Instructions to follow: Retype the part of the items that opens with the line containing "The image size is (687, 1984)." and closes with the line containing "point(751,1869)", including both of those lines, with every character kept as it is.

---

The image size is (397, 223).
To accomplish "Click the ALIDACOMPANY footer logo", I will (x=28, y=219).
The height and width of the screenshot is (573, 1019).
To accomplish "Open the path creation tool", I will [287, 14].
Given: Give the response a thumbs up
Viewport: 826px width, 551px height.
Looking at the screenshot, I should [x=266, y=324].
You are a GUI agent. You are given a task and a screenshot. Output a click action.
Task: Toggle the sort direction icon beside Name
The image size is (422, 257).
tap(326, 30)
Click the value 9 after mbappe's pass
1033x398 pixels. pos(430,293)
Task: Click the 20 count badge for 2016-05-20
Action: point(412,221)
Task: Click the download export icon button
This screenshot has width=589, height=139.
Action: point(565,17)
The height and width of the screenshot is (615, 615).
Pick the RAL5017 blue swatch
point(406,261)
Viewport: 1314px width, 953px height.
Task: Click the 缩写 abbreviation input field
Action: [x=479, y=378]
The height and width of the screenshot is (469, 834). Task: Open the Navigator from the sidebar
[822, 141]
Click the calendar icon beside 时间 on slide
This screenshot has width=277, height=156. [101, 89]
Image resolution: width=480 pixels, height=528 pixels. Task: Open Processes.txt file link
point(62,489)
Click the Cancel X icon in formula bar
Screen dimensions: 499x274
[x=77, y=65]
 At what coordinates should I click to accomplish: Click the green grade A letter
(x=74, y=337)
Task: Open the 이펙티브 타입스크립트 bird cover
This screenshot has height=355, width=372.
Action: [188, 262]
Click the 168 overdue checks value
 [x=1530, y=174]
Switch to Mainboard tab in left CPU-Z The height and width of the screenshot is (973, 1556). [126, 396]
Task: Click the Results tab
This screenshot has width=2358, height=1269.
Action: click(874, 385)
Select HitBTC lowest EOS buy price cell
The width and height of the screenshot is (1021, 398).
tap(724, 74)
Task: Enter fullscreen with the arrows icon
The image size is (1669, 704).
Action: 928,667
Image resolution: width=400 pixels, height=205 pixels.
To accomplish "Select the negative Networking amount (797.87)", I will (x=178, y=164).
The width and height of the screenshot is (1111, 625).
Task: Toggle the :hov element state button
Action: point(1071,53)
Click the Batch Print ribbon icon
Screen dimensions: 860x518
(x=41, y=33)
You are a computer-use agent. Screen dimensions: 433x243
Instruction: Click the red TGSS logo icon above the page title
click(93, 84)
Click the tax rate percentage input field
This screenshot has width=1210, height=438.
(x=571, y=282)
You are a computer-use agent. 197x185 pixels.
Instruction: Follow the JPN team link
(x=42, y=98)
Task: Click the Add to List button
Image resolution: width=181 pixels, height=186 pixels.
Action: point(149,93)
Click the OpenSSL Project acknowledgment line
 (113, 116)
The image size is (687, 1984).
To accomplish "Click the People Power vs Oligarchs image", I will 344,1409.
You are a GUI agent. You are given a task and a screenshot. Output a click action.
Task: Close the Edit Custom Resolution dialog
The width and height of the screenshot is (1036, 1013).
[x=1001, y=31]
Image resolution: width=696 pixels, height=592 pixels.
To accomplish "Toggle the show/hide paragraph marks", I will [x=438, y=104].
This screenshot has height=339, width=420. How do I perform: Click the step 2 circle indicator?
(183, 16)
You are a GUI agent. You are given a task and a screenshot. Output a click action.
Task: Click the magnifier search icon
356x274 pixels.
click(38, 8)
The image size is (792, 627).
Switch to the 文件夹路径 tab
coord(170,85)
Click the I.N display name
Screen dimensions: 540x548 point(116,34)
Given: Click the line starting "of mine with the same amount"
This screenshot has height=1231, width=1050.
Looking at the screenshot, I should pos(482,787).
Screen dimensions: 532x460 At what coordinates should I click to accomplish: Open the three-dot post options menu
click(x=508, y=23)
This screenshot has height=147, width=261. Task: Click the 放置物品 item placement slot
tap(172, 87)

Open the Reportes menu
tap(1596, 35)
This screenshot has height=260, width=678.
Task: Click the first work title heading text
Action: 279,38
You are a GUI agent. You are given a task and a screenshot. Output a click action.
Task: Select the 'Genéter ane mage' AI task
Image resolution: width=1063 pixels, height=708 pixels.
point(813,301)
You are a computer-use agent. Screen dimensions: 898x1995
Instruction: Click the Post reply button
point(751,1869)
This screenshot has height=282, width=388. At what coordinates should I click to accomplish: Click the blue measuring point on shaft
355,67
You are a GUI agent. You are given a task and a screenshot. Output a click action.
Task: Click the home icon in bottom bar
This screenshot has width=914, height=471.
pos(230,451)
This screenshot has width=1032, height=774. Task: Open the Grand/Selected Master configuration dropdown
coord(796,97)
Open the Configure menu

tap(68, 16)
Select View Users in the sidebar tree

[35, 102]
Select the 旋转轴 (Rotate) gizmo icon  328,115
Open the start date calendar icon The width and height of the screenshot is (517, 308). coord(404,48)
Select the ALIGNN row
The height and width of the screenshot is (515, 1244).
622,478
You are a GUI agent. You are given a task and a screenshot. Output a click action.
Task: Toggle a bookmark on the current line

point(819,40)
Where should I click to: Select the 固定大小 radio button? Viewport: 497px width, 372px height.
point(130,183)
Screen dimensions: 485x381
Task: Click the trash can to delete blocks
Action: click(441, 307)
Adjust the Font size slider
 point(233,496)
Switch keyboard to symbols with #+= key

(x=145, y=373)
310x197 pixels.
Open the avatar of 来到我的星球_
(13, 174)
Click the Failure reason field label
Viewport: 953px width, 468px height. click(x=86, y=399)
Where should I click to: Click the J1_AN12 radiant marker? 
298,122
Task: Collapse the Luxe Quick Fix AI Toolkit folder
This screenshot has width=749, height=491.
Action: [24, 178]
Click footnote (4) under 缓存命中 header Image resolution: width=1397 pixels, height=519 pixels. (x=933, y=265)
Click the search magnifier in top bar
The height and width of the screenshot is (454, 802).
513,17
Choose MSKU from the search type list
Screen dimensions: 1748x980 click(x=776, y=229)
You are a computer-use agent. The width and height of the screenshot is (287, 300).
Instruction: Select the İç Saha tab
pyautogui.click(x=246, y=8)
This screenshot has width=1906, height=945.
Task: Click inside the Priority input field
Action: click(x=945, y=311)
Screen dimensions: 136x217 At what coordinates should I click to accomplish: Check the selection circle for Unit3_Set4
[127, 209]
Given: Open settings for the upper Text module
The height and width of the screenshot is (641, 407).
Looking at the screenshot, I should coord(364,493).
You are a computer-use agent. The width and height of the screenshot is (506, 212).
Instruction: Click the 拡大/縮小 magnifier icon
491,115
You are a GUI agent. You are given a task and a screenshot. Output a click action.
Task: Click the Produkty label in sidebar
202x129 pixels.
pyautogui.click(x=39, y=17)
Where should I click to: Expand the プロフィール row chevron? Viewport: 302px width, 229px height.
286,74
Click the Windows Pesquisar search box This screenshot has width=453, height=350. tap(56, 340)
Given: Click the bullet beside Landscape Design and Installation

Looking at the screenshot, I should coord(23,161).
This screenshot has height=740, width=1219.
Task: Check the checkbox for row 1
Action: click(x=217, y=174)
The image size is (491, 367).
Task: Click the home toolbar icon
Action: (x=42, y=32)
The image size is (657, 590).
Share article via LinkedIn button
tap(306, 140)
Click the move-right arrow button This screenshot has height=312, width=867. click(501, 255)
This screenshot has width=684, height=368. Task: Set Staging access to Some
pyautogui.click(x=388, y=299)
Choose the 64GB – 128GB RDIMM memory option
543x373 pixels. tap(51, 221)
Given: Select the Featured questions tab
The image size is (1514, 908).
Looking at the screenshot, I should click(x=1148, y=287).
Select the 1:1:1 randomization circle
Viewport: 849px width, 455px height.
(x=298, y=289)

---

Response:
The image size is (687, 1984).
To accomplish "Click the People Power vs Oligarchs image", I will 344,1409.
You are a GUI agent. You are given a task and a screenshot. Output a click action.
Task: Close the Edit Custom Resolution dialog
The width and height of the screenshot is (1036, 1013).
[x=1001, y=31]
Image resolution: width=696 pixels, height=592 pixels.
To accomplish "Toggle the show/hide paragraph marks", I will [x=438, y=104].
This screenshot has height=339, width=420. How do I perform: Click the step 2 circle indicator?
(183, 16)
You are a GUI agent. You are given a task and a screenshot. Output a click action.
Task: Click the magnifier search icon
356x274 pixels.
click(38, 8)
The image size is (792, 627).
Switch to the 文件夹路径 tab
coord(170,85)
Click the I.N display name
Screen dimensions: 540x548 point(116,34)
Given: Click the line starting "of mine with the same amount"
This screenshot has height=1231, width=1050.
Looking at the screenshot, I should pos(482,787).
Screen dimensions: 532x460 At what coordinates should I click to accomplish: Open the three-dot post options menu
click(x=508, y=23)
This screenshot has height=147, width=261. Task: Click the 放置物品 item placement slot
tap(172, 87)

Open the Reportes menu
tap(1596, 35)
This screenshot has height=260, width=678.
Task: Click the first work title heading text
Action: 279,38
You are a GUI agent. You are given a task and a screenshot. Output a click action.
Task: Select the 'Genéter ane mage' AI task
Image resolution: width=1063 pixels, height=708 pixels.
point(813,301)
You are a computer-use agent. Screen dimensions: 898x1995
Instruction: Click the Post reply button
point(751,1869)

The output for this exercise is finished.